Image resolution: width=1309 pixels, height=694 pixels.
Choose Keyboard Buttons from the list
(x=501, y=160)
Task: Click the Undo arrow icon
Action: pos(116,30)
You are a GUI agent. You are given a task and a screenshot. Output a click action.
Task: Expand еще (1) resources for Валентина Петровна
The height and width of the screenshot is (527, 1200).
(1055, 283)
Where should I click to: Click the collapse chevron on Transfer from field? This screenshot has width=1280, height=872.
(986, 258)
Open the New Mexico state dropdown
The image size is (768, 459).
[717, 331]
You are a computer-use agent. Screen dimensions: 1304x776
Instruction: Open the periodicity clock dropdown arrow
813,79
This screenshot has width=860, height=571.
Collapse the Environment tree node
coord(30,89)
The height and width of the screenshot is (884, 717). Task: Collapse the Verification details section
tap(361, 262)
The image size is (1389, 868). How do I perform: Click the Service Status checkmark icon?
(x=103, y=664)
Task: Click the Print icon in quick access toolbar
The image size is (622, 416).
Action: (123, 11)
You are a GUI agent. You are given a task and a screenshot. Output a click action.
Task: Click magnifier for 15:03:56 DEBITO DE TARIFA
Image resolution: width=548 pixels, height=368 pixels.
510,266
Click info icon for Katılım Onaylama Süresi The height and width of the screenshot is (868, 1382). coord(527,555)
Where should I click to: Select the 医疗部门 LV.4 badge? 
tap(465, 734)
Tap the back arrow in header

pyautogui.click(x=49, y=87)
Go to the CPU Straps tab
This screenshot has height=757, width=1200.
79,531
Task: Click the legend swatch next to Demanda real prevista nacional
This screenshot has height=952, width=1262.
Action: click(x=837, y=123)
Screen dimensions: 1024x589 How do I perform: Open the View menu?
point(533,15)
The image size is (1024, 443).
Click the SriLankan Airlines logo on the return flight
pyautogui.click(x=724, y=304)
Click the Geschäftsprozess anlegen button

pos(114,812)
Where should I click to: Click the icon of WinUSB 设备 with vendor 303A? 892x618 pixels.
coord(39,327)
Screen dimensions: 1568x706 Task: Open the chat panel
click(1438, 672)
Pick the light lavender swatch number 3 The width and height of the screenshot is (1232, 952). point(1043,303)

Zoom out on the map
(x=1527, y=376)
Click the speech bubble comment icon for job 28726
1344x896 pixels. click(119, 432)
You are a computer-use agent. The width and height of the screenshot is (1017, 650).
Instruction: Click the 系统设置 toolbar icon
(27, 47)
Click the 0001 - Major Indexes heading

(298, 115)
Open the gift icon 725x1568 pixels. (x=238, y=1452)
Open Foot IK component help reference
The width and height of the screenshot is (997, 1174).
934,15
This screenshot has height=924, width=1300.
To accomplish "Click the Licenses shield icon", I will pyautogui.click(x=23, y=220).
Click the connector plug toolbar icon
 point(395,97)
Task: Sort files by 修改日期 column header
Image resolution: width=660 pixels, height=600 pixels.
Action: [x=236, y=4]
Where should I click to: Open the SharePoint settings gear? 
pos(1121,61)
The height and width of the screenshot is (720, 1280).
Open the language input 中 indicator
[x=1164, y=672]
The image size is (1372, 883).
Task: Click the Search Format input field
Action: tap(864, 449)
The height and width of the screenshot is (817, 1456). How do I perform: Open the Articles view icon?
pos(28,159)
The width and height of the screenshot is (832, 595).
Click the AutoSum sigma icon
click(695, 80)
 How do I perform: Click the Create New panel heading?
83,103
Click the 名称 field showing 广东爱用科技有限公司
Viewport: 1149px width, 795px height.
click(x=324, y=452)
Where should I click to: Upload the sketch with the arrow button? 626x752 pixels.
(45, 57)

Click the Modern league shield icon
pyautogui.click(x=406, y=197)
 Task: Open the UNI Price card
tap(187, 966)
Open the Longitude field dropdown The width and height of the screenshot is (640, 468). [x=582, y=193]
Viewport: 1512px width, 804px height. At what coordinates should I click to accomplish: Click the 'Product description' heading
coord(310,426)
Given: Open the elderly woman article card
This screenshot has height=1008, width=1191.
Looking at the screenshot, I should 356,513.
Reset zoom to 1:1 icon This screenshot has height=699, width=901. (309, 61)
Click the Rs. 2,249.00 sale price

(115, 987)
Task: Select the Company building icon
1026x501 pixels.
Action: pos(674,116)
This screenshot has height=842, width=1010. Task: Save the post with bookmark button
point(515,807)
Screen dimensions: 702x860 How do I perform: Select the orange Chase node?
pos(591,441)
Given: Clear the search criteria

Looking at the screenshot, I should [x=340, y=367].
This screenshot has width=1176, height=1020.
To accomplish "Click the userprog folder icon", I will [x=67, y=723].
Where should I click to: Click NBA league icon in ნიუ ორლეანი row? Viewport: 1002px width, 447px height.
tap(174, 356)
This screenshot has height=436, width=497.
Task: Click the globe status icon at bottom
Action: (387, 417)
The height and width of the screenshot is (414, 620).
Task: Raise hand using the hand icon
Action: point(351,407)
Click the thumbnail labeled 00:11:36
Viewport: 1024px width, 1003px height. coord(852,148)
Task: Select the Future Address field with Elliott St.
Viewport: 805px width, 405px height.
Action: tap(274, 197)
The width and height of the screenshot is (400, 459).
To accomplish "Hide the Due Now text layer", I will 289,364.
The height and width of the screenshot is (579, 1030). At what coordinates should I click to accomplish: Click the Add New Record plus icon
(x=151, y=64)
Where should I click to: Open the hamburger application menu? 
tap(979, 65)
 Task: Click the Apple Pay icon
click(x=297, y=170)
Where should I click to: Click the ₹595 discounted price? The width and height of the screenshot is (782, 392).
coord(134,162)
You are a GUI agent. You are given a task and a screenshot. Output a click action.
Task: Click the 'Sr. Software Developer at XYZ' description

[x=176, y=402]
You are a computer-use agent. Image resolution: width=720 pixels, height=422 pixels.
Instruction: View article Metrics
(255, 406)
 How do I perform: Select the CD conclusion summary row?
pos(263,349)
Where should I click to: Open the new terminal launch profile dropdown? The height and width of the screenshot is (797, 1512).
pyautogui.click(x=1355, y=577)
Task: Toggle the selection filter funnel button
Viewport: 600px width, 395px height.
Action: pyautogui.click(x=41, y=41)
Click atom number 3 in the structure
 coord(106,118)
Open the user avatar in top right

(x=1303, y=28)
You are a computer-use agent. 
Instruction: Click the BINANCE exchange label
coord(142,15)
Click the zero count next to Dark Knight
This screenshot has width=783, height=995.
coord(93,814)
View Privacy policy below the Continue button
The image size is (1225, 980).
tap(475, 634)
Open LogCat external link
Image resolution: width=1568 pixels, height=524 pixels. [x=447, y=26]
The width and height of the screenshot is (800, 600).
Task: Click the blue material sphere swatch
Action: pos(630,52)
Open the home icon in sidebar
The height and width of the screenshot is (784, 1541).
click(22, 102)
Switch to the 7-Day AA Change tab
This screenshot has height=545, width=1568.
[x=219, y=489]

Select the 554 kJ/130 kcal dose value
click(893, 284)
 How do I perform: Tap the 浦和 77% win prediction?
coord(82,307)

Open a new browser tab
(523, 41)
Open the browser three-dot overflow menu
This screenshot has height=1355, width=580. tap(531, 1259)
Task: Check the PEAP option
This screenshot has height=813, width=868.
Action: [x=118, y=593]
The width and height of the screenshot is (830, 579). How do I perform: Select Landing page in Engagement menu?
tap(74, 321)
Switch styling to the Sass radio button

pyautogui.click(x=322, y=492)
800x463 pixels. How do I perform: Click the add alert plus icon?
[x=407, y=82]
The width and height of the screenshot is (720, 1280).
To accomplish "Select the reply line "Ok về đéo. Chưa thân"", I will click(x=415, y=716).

| TASK PROMPT |
Restate the whole listing exactly, leaving out nothing.

| ANSWER AREA |
Image resolution: width=1309 pixels, height=694 pixels.
Choose Keyboard Buttons from the list
(x=501, y=160)
Task: Click the Undo arrow icon
Action: pos(116,30)
You are a GUI agent. You are given a task and a screenshot. Output a click action.
Task: Expand еще (1) resources for Валентина Петровна
The height and width of the screenshot is (527, 1200).
(1055, 283)
Where should I click to: Click the collapse chevron on Transfer from field? This screenshot has width=1280, height=872.
(986, 258)
Open the New Mexico state dropdown
The image size is (768, 459).
[717, 331]
You are a computer-use agent. Screen dimensions: 1304x776
Instruction: Open the periodicity clock dropdown arrow
813,79
This screenshot has width=860, height=571.
Collapse the Environment tree node
coord(30,89)
The height and width of the screenshot is (884, 717). Task: Collapse the Verification details section
tap(361, 262)
The image size is (1389, 868). How do I perform: Click the Service Status checkmark icon?
(x=103, y=664)
Task: Click the Print icon in quick access toolbar
The image size is (622, 416).
Action: (123, 11)
You are a GUI agent. You are given a task and a screenshot. Output a click action.
Task: Click magnifier for 15:03:56 DEBITO DE TARIFA
Image resolution: width=548 pixels, height=368 pixels.
510,266
Click info icon for Katılım Onaylama Süresi The height and width of the screenshot is (868, 1382). coord(527,555)
Where should I click to: Select the 医疗部门 LV.4 badge? 
tap(465, 734)
Tap the back arrow in header

pyautogui.click(x=49, y=87)
Go to the CPU Straps tab
This screenshot has height=757, width=1200.
79,531
Task: Click the legend swatch next to Demanda real prevista nacional
This screenshot has height=952, width=1262.
Action: click(x=837, y=123)
Screen dimensions: 1024x589 How do I perform: Open the View menu?
point(533,15)
The image size is (1024, 443).
Click the SriLankan Airlines logo on the return flight
pyautogui.click(x=724, y=304)
Click the Geschäftsprozess anlegen button

pos(114,812)
Where should I click to: Click the icon of WinUSB 设备 with vendor 303A? 892x618 pixels.
coord(39,327)
Screen dimensions: 1568x706 Task: Open the chat panel
click(1438, 672)
Pick the light lavender swatch number 3 The width and height of the screenshot is (1232, 952). point(1043,303)

Zoom out on the map
(x=1527, y=376)
Click the speech bubble comment icon for job 28726
1344x896 pixels. click(119, 432)
You are a computer-use agent. The width and height of the screenshot is (1017, 650).
Instruction: Click the 系统设置 toolbar icon
(27, 47)
Click the 0001 - Major Indexes heading

(298, 115)
Open the gift icon 725x1568 pixels. (x=238, y=1452)
Open Foot IK component help reference
The width and height of the screenshot is (997, 1174).
934,15
This screenshot has height=924, width=1300.
To accomplish "Click the Licenses shield icon", I will pyautogui.click(x=23, y=220).
Click the connector plug toolbar icon
 point(395,97)
Task: Sort files by 修改日期 column header
Image resolution: width=660 pixels, height=600 pixels.
Action: [x=236, y=4]
Where should I click to: Open the SharePoint settings gear? 
pos(1121,61)
The height and width of the screenshot is (720, 1280).
Open the language input 中 indicator
[x=1164, y=672]
The image size is (1372, 883).
Task: Click the Search Format input field
Action: tap(864, 449)
The height and width of the screenshot is (817, 1456). How do I perform: Open the Articles view icon?
pos(28,159)
The width and height of the screenshot is (832, 595).
Click the AutoSum sigma icon
click(695, 80)
 How do I perform: Click the Create New panel heading?
83,103
Click the 名称 field showing 广东爱用科技有限公司
Viewport: 1149px width, 795px height.
click(x=324, y=452)
Where should I click to: Upload the sketch with the arrow button? 626x752 pixels.
(45, 57)

Click the Modern league shield icon
pyautogui.click(x=406, y=197)
 Task: Open the UNI Price card
tap(187, 966)
Open the Longitude field dropdown The width and height of the screenshot is (640, 468). [x=582, y=193]
Viewport: 1512px width, 804px height. At what coordinates should I click to accomplish: Click the 'Product description' heading
coord(310,426)
Given: Open the elderly woman article card
This screenshot has height=1008, width=1191.
Looking at the screenshot, I should 356,513.
Reset zoom to 1:1 icon This screenshot has height=699, width=901. (309, 61)
Click the Rs. 2,249.00 sale price

(115, 987)
Task: Select the Company building icon
1026x501 pixels.
Action: pos(674,116)
This screenshot has height=842, width=1010. Task: Save the post with bookmark button
point(515,807)
Screen dimensions: 702x860 How do I perform: Select the orange Chase node?
pos(591,441)
Given: Clear the search criteria

Looking at the screenshot, I should [x=340, y=367].
This screenshot has width=1176, height=1020.
To accomplish "Click the userprog folder icon", I will [x=67, y=723].
Where should I click to: Click NBA league icon in ნიუ ორლეანი row? Viewport: 1002px width, 447px height.
tap(174, 356)
This screenshot has height=436, width=497.
Task: Click the globe status icon at bottom
Action: (387, 417)
The height and width of the screenshot is (414, 620).
Task: Raise hand using the hand icon
Action: point(351,407)
Click the thumbnail labeled 00:11:36
Viewport: 1024px width, 1003px height. coord(852,148)
Task: Select the Future Address field with Elliott St.
Viewport: 805px width, 405px height.
Action: tap(274, 197)
The width and height of the screenshot is (400, 459).
To accomplish "Hide the Due Now text layer", I will 289,364.
The height and width of the screenshot is (579, 1030). At what coordinates should I click to accomplish: Click the Add New Record plus icon
(x=151, y=64)
Where should I click to: Open the hamburger application menu? 
tap(979, 65)
 Task: Click the Apple Pay icon
click(x=297, y=170)
Where should I click to: Click the ₹595 discounted price? The width and height of the screenshot is (782, 392).
coord(134,162)
You are a GUI agent. You are given a task and a screenshot. Output a click action.
Task: Click the 'Sr. Software Developer at XYZ' description

[x=176, y=402]
You are a computer-use agent. Image resolution: width=720 pixels, height=422 pixels.
Instruction: View article Metrics
(255, 406)
 How do I perform: Select the CD conclusion summary row?
pos(263,349)
Where should I click to: Open the new terminal launch profile dropdown? The height and width of the screenshot is (797, 1512).
pyautogui.click(x=1355, y=577)
Task: Toggle the selection filter funnel button
Viewport: 600px width, 395px height.
Action: pyautogui.click(x=41, y=41)
Click atom number 3 in the structure
 coord(106,118)
Open the user avatar in top right

(x=1303, y=28)
You are a computer-use agent. 
Instruction: Click the BINANCE exchange label
coord(142,15)
Click the zero count next to Dark Knight
This screenshot has width=783, height=995.
coord(93,814)
View Privacy policy below the Continue button
The image size is (1225, 980).
tap(475, 634)
Open LogCat external link
Image resolution: width=1568 pixels, height=524 pixels. [x=447, y=26]
The width and height of the screenshot is (800, 600).
Task: Click the blue material sphere swatch
Action: pos(630,52)
Open the home icon in sidebar
The height and width of the screenshot is (784, 1541).
click(22, 102)
Switch to the 7-Day AA Change tab
This screenshot has height=545, width=1568.
[x=219, y=489]

Select the 554 kJ/130 kcal dose value
click(893, 284)
 How do I perform: Tap the 浦和 77% win prediction?
coord(82,307)

Open a new browser tab
(523, 41)
Open the browser three-dot overflow menu
This screenshot has height=1355, width=580. tap(531, 1259)
Task: Check the PEAP option
This screenshot has height=813, width=868.
Action: [x=118, y=593]
The width and height of the screenshot is (830, 579). How do I perform: Select Landing page in Engagement menu?
tap(74, 321)
Switch styling to the Sass radio button

pyautogui.click(x=322, y=492)
800x463 pixels. How do I perform: Click the add alert plus icon?
[x=407, y=82]
The width and height of the screenshot is (720, 1280).
To accomplish "Select the reply line "Ok về đéo. Chưa thân"", I will click(x=415, y=716).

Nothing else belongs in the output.